Friday, July 24, 2009

Progress

The other day (Wednesday, July 22, 2009) a guy from Isaac Heating & Cooling came out to service our standby generator.
Isaac (“eye-ZICK”) may be the largest heating and cooling contractor in the Rochester area; at least the largest HVAC contractor that caters to individual homeowners.
I should fly a picture of our standby generator so readers will know what I’m talking about.


Our Generac standby generator. (Photo by the so-called “old guy” with the dreaded and utterly reprehensible Nikon D100 camera.)

Our standby generator is a fairly large (one liter = 61.0237441 cubic inches) industrial V-twin internal-combustion engine powering an electric generator.
It kicks on automatically if the electricity fails.
It burns natural-gas, and a car-battery self-starts it.
It doesn’t push everything in our house, just everything but our bedroom and the air-conditioning.
It pushes our freezer and refrigerator. Also our garage-door opener.
And our furnace and water-heater. Both need electricity despite being natural-gas.
Unfortunately if the nearby Time-Warner substation also got zapped, I have no Internet; even though my ‘pyooter is running.
For which reason I’ll probably switch to Internet over a satellite-dish.
If the electricity fails — and it has fairly often out here in the country (West Bloomfield) — I don’t have to drag out a generator.
And that thing is burning natural-gas, not gasoline. Armageddon will be failure of the natural-gas supply.
A while ago we had no water from our public water supply.
Unfortunately I missed the service-man; a guy I really like.
He happily lets me pick his brain without telling me I’m stupid and inferior, like my siblings do.
My siblings are all tub-thumping born-again Christians, and love to pass judgment.
The service was to change the motor-oil, and a couple filters.
And then test operation.
This meant cutting our electricity to see if the standby takes over.
—1) Cut electricity;
—2) Wait 30 seconds or so;
—3) Standby kicks on and takes over.
That’s about 30-seconds without power — enough for -a) all our digital electric clocks to fail; and -b) our VCR to go kablooey.
“Don’t know if the news will tape,” my wife says; “the serviceman had to cut the electricity.”

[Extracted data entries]
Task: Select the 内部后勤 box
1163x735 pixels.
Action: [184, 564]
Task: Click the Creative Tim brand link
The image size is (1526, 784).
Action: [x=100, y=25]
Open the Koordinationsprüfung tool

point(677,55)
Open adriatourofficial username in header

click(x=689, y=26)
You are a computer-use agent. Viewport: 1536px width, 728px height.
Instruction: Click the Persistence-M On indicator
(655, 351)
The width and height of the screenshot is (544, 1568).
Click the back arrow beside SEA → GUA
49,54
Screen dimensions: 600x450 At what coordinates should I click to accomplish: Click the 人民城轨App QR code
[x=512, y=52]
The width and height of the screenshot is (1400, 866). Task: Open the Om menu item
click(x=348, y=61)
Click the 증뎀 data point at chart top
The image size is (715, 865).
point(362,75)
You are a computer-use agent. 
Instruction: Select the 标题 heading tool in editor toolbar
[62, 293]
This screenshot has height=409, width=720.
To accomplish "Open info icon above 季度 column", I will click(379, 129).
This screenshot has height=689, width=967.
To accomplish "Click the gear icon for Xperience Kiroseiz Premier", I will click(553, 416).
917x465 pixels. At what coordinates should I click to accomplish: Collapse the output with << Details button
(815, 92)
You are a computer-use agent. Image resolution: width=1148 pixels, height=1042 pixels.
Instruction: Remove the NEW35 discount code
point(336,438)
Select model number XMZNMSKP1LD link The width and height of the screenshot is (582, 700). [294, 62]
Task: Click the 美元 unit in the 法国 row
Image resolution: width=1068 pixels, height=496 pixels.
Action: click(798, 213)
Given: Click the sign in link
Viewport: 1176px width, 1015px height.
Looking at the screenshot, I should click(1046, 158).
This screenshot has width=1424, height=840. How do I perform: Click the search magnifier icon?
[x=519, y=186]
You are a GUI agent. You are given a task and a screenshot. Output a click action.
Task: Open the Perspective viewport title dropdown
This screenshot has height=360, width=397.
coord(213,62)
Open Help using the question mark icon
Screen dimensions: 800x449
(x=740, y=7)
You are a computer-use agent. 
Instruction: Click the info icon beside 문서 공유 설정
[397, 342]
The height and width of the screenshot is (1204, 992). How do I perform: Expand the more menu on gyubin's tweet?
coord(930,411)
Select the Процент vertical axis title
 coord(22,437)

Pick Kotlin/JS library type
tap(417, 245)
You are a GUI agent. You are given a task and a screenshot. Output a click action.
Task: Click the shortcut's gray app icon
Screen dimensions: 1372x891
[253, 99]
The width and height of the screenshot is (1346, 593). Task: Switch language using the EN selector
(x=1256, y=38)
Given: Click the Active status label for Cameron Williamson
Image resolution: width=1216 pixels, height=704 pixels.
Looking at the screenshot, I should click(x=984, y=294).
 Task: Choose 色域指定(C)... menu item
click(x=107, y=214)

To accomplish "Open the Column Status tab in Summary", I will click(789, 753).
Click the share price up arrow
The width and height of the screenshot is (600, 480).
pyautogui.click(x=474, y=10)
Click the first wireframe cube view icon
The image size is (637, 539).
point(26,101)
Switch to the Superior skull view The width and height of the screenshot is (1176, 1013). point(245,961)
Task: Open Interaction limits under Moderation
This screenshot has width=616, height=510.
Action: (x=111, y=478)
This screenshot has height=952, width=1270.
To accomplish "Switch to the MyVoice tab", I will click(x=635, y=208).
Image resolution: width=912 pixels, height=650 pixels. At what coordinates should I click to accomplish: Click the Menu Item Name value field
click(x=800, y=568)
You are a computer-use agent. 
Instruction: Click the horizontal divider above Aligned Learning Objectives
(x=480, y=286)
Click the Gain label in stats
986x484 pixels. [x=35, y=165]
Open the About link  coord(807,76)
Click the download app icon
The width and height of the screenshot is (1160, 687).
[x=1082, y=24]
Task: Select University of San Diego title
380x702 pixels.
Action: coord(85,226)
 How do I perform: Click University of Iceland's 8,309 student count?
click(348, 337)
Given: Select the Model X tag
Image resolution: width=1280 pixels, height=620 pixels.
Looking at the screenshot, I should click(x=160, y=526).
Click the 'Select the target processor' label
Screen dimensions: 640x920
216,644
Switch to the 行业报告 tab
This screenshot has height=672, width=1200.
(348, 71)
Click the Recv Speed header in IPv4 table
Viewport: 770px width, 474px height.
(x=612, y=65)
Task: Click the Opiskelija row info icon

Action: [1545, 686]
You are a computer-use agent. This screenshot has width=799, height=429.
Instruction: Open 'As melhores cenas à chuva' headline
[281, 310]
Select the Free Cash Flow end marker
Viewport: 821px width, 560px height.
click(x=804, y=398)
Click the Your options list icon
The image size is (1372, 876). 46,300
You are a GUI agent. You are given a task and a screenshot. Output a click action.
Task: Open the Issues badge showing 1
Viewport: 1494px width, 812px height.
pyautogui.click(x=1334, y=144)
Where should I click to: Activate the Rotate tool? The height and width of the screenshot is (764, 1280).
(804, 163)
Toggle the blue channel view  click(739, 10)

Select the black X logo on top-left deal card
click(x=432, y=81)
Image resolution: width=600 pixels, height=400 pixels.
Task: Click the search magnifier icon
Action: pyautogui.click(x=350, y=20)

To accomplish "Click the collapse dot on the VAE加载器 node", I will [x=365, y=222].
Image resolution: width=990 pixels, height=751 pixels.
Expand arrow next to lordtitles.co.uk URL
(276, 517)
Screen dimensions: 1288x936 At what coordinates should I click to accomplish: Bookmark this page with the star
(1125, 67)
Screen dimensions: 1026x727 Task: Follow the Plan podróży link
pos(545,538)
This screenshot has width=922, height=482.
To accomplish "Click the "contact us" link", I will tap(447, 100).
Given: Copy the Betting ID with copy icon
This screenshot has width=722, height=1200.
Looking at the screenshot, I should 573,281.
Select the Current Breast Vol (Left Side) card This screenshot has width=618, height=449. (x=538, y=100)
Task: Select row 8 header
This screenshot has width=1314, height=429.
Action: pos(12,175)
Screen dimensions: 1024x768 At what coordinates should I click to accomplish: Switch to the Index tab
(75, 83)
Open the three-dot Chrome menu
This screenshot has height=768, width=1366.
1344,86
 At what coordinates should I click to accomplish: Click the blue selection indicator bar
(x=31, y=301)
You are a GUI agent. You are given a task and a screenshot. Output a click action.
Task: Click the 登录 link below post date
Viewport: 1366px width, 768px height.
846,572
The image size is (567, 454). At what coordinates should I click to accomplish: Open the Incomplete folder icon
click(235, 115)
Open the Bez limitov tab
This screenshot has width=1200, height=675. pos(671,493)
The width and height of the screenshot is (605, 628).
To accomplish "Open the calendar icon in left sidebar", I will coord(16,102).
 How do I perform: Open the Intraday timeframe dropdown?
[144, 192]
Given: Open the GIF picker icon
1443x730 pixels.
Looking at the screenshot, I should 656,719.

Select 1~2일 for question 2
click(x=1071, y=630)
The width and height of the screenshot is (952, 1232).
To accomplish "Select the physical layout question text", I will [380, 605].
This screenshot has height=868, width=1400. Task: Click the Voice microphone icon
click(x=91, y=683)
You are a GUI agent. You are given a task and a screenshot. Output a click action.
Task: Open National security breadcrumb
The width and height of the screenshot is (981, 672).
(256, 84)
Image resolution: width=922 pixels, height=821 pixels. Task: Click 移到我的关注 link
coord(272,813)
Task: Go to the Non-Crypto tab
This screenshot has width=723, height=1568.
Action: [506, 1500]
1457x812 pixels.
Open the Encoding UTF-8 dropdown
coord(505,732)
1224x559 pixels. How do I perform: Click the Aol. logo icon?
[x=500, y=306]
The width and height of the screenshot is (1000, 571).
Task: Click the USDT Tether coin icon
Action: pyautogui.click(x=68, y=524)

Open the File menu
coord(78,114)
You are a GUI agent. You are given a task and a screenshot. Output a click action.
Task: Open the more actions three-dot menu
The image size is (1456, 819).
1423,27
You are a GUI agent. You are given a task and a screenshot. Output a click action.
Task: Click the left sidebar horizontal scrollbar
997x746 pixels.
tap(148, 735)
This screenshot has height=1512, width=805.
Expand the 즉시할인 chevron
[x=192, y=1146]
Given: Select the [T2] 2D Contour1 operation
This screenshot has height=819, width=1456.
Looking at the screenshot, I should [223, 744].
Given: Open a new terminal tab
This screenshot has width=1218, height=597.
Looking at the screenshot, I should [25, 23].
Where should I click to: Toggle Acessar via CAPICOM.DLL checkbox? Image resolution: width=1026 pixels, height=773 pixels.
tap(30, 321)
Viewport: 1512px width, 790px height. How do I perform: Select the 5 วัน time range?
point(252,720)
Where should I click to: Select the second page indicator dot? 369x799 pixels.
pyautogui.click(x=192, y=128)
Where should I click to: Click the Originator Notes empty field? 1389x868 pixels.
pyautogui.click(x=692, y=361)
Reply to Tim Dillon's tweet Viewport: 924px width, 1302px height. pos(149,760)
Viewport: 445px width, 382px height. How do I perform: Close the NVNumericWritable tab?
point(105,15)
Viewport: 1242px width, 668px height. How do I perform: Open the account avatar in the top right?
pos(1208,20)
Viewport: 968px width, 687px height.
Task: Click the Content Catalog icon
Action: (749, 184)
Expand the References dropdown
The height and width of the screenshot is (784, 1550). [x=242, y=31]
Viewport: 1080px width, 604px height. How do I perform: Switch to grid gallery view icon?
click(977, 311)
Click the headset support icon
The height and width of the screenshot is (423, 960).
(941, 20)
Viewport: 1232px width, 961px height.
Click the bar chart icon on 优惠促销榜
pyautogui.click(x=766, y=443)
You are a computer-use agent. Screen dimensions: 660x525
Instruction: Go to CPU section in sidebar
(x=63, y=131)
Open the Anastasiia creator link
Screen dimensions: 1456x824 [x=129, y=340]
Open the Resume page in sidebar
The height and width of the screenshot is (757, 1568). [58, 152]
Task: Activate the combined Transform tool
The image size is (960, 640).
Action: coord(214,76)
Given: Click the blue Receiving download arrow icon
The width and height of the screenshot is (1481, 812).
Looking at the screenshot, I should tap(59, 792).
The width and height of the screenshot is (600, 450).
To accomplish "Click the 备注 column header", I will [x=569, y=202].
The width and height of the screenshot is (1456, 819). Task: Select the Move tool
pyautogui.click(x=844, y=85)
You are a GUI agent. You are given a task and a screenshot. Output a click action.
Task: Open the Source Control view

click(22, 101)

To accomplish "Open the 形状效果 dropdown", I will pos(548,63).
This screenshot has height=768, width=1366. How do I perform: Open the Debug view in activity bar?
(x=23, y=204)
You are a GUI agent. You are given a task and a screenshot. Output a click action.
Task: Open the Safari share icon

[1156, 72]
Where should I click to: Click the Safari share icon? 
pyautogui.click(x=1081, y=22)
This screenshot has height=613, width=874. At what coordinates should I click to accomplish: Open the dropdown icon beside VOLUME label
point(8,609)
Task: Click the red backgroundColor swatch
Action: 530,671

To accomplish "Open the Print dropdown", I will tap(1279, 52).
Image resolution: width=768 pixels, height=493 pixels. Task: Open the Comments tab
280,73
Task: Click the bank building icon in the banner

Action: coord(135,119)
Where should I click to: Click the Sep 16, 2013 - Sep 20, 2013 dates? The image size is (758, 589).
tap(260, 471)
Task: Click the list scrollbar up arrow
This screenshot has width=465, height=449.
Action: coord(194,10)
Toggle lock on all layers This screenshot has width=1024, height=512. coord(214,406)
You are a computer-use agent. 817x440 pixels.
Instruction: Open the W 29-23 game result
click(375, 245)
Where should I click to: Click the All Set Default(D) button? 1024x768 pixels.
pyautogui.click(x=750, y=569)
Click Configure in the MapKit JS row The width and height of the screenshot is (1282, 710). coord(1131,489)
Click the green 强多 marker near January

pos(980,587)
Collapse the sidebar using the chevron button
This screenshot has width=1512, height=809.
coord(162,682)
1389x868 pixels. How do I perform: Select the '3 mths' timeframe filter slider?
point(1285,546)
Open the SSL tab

▸ **Your tasks**
1 > Answer these questions about the blog post on the standby generator:
(a) What fuel does the generator burn?
(b) Which parts of the house does the generator not power?
(c) What work did the service consist of before the test?
2 > List every household item the generator post names as being powered by the standby generator.
3 > Resume the blog post about the standby generator, picking up right after its final sentence.

▸ **Answers for the exercise**
1 >
(a) Natural gas.
(b) The bedroom and the air-conditioning.
(c) Changing the motor oil and a couple of filters.

2 >
- Freezer
- Refrigerator
- Garage-door opener
- Furnace
- Water heater

3 >
I look at our VCR, it’s after 6 p.m. “News isn’t taping,” I say.
I initiate manual taping.
“Our previous VCR never did that,” my wife says.
“What’s this?” I say. “8:37 p.m. The VCR clock has reset itself. Looks like I gotta reset the VCR clock.”
So here I am manually taping the news, and I observe we’re already over an hour into the tape. “Looks like it auto-taped according the goofy clock. It taped Oprah!”
Our previous VCR held its clock-setting even if the electricity failed. It had battery backup inside.
I think our new VCR has battery backup too, because sometimes it will hold the clock-setting, but sometimes it doesn’t.
“Progress!” my wife says.

• “HVAC” equals heating-ventilation-air conditioning.
• RE: “‘Old guy’ with the dreaded and utterly reprehensible Nikon D100.......” —My macho, blowhard brother-from-Boston, who is 13 years younger than me, calls me “the old guy” as a put-down (I also am the oldest). I also am loudly excoriated by all my siblings for preferring a professional camera (like the Nikon D100) instead of a point-and-shoot. This is because I long ago sold photos to nationally published magazines.
• “Time-Warner” is our Internet-Service-Provider (“ISP”), via cable. RoadRunner.
• We live in the small rural town of West Bloomfield in Western N.Y.
• “‘Pyooter” is computer.
• My wife of 41+ years is “Linda.” Like me she’s retired, but she works part-time at the West Bloomfield post-office.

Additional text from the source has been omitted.